Su profesor, Vicente E. Montes, se sintió obligado a ayudarlo y
llevó el caso al grupo de innovación docente “África en el Milán, El Milán en
África”, que ahora colabora con Michel en la solicitud formal al gobierno
senegalés y en la difusión de su causa.
La historia de los Diatta se remonta al siglo XV, cuando los
exploradores portugueses llegaron a Casamance, hogar del reino de Kasa y de la
etnia diola. Este pueblo, de fuerte organización descentralizada, resistió
durante siglos las imposiciones extranjeras. Durante tres siglos, los diolas y
los portugueses convivieron en relativa paz, convirtiendo la región en un
centro clave para el comercio de alimentos, ganado, marfil, cuero, cera y oro.

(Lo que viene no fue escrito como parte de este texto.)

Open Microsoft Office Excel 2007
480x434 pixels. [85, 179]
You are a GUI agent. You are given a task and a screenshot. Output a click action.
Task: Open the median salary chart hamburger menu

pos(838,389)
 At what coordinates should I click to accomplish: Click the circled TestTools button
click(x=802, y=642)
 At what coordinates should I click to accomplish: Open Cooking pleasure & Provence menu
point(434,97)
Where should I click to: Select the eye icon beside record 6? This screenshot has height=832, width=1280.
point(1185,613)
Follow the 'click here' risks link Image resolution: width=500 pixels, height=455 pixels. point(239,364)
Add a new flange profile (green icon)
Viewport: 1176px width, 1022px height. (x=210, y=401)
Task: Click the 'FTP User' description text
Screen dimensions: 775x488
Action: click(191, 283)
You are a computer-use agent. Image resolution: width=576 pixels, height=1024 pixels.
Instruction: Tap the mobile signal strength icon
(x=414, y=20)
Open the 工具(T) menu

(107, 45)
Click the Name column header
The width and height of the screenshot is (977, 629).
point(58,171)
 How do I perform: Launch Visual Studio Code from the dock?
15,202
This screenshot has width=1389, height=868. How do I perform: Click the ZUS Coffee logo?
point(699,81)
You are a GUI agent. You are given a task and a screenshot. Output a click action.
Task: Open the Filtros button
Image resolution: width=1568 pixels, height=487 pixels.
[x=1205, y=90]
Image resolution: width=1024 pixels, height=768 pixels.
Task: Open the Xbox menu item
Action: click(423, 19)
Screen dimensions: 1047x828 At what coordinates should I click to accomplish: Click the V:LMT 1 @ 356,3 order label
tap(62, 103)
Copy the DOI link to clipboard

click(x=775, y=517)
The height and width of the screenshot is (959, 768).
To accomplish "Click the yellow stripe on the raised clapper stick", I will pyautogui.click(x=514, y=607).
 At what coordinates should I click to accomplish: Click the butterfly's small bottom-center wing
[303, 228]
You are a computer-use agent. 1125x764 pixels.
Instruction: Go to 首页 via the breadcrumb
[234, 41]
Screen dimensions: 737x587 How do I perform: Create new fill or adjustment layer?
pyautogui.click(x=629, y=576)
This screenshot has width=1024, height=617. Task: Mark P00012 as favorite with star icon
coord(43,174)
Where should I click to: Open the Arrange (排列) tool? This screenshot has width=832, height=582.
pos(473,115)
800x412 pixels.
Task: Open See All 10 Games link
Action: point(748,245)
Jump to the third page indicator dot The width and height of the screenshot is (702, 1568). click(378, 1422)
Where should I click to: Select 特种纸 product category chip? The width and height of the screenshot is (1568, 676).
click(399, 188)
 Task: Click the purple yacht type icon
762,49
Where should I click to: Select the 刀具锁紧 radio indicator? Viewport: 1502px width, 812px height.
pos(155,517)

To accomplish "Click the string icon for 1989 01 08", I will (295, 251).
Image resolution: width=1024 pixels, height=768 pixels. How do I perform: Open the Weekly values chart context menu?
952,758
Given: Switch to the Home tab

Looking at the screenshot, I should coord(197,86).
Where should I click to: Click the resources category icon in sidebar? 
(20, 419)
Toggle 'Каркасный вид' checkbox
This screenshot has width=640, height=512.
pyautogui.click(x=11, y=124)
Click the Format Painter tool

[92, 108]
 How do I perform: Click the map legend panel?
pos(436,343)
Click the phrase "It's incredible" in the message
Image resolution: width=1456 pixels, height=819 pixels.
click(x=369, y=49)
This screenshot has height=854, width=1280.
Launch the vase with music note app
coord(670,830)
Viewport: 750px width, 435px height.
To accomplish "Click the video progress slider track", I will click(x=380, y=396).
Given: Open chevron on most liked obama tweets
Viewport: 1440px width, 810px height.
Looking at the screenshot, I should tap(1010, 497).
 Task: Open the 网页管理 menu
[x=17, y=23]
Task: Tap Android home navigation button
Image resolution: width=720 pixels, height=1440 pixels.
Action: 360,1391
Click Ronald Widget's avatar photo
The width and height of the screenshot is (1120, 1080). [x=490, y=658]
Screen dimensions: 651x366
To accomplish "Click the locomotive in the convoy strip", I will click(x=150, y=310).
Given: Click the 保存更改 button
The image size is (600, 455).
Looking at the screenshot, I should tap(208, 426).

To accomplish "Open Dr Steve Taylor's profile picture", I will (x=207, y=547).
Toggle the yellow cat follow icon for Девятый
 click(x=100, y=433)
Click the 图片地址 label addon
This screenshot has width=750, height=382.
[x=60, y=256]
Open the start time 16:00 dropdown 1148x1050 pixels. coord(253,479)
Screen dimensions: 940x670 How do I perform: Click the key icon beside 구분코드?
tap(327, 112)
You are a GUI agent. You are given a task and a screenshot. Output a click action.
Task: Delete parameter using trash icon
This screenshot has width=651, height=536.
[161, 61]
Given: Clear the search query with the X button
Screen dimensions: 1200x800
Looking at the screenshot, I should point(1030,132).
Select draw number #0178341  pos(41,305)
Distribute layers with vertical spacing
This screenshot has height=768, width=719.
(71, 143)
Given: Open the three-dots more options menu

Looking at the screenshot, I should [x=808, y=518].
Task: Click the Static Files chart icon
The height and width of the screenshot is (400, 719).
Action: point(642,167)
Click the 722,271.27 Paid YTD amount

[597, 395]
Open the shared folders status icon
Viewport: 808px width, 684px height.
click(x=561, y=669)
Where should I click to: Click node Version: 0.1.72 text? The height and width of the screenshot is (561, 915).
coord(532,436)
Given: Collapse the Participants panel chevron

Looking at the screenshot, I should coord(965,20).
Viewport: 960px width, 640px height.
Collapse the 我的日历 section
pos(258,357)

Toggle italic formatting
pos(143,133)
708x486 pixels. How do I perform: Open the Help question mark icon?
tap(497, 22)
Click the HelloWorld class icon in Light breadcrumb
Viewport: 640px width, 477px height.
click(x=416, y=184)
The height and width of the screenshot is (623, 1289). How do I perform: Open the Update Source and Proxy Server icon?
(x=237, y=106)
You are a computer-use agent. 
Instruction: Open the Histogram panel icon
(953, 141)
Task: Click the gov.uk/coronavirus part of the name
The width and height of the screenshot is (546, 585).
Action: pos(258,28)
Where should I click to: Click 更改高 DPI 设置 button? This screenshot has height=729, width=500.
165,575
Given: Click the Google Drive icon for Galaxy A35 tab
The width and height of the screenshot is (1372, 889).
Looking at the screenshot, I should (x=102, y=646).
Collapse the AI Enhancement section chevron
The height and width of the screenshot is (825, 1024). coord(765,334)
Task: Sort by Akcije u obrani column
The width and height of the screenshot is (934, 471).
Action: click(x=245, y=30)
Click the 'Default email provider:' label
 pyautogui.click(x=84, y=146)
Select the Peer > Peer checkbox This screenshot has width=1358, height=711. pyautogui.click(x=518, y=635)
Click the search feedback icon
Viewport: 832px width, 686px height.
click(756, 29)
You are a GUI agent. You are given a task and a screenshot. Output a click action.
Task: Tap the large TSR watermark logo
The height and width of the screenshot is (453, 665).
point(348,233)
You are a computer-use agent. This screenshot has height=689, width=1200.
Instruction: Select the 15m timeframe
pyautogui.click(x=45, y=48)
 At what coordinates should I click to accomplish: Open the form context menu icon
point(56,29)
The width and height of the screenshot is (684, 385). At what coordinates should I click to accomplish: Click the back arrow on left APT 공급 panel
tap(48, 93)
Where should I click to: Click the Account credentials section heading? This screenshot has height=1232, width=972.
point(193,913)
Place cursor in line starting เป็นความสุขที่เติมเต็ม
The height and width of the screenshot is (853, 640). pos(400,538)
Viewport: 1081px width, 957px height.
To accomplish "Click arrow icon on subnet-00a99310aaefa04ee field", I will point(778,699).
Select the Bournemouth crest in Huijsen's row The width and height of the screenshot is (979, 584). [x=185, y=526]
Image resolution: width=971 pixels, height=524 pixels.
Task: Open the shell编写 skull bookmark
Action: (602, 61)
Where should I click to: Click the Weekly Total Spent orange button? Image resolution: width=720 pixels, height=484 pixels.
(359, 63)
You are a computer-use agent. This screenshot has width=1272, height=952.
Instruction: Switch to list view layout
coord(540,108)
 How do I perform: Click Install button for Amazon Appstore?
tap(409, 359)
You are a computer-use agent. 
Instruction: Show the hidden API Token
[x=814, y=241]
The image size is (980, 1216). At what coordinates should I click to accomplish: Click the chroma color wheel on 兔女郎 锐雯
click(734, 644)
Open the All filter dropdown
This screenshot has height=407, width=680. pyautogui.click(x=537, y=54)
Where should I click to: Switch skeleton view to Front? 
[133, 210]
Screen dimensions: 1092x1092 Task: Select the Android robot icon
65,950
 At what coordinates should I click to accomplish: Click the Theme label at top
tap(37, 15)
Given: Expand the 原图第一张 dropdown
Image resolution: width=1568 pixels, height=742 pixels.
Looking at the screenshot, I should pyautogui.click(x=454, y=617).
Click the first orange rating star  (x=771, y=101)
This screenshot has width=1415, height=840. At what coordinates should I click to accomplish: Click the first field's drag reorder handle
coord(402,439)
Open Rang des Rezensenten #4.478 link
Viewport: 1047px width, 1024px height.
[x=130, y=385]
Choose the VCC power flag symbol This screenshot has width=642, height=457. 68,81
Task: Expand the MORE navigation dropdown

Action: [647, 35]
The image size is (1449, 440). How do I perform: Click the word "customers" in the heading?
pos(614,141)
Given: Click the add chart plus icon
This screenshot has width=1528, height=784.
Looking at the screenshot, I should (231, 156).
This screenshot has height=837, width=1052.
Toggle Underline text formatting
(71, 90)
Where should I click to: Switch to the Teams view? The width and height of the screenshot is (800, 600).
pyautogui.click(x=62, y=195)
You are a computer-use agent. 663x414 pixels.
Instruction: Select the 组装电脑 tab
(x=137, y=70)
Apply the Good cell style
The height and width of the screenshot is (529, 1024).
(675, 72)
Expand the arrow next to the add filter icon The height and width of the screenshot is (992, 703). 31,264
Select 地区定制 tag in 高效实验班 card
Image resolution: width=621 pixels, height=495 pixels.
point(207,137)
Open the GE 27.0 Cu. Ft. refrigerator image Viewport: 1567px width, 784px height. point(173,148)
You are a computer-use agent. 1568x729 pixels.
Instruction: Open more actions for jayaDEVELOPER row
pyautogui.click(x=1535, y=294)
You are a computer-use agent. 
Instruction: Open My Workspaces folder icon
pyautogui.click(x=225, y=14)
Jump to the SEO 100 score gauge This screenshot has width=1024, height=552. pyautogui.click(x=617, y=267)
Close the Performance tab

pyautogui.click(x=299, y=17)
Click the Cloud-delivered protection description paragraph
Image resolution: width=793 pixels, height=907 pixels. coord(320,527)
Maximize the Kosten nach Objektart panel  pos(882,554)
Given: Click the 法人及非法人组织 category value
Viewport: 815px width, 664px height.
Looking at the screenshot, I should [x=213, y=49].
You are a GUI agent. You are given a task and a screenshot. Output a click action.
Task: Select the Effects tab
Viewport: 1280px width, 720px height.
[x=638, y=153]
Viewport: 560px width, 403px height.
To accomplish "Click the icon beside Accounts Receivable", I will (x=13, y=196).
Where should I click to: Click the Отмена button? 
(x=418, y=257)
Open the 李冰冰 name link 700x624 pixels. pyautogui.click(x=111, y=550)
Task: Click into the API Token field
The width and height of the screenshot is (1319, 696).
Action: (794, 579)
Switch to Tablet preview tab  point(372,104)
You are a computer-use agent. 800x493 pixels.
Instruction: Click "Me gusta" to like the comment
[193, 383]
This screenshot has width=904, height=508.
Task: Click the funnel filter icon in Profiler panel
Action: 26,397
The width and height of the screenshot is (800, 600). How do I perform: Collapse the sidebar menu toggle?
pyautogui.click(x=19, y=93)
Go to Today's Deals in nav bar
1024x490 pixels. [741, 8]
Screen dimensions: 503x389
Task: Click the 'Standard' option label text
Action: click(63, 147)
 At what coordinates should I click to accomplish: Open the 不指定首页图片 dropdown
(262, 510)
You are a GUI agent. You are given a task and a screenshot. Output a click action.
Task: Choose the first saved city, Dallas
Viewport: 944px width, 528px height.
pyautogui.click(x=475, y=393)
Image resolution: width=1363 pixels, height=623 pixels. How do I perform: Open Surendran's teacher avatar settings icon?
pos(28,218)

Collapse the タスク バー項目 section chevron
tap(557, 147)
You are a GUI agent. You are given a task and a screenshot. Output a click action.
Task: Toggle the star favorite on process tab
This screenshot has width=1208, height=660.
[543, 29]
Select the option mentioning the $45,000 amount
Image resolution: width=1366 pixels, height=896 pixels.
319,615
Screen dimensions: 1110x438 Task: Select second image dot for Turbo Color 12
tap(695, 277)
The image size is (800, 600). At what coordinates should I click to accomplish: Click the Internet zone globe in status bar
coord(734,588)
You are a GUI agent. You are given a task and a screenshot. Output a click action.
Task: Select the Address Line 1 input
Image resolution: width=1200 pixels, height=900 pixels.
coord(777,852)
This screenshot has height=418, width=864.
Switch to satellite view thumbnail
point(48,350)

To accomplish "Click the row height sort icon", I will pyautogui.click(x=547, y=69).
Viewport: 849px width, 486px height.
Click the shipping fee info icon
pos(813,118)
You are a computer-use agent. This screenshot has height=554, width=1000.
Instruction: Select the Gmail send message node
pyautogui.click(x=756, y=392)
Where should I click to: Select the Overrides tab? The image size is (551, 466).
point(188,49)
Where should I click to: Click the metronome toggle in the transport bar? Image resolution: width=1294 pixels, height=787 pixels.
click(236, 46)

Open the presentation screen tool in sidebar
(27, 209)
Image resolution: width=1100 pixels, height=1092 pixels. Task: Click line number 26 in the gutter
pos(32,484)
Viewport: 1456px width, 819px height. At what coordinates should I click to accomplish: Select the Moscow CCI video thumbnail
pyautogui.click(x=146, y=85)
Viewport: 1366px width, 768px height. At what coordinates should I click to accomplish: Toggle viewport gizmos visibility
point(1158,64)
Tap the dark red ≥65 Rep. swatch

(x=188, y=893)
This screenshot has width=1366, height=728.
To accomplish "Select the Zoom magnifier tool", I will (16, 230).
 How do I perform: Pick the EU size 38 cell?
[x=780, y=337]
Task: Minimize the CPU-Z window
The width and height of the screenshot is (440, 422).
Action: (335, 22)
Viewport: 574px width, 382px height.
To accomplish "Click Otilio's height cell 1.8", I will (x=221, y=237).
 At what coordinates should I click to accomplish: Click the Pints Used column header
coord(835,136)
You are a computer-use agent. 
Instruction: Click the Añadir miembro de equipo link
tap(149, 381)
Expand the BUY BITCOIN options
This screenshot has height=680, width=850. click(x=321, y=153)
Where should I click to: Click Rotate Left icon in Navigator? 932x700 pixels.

Sin embargo, el equilibrio se rompió cuando Francia y Portugal
libraron una guerra por el control del territorio. Con el tratado que otorgó
Casamance a Francia, la situación cambió radicalmente. La resistencia de los
diolas fue constante, y entre sus líderes destacó el rey Sihalébé Diatta.
Según la tradición oral transmitida por generaciones, Sihalébé
Diatta se negó a ceder a las exigencias coloniales francesas. Cuando se le
ordenó entregar siete toneladas de arroz, elemento sagrado para los diolas,
envió en su lugar siete toneladas de excrementos de vaca como acto de
desobediencia.
Este gesto desató la furia de las autoridades francesas, que lo buscaron en su hogar. Al no encontrarlo, amenazaron con matar a su familia si no se entregaba. Finalmente, Sihalébé Diatta fue capturado y falleció veinte días después en prisión. Como rey diola, estaba obligado a no ser visto comiendo ni bebiendo, por lo que eligió morir de inanición como última muestra de resistencia. Intrigados por su fortaleza, los franceses enviaron su cuerpo al Museo del Hombre en París, donde ha permanecido desde entonces.
La lucha por la restitución de su cuerpo
Según está publicado en un diario digital español, www.diario.es, el caso de Sihalébé Diatta
refleja no solo la tragedia de la colonización, sino también la falta de
voluntad política en Senegal para preservar la memoria de sus héroes
anticoloniales. A pesar de que Francia ha mostrado interés en devolver parte
del patrimonio africano, la repatriación del rey Diatta requiere una solicitud
formal del gobierno senegalés, que hasta la fecha no ha respondido a la
petición de la familia.
El Museo del Hombre de París ha manifestado su disposición para
devolver los restos, pero la clave está en que Senegal realice la solicitud
oficial a Francia. Mientras tanto, Michel Gaspard Diatta y quienes lo apoyan
continúan su lucha por recuperar los restos del rey Sihalébé Diatta y darles el
descanso que merece en su tierra natal.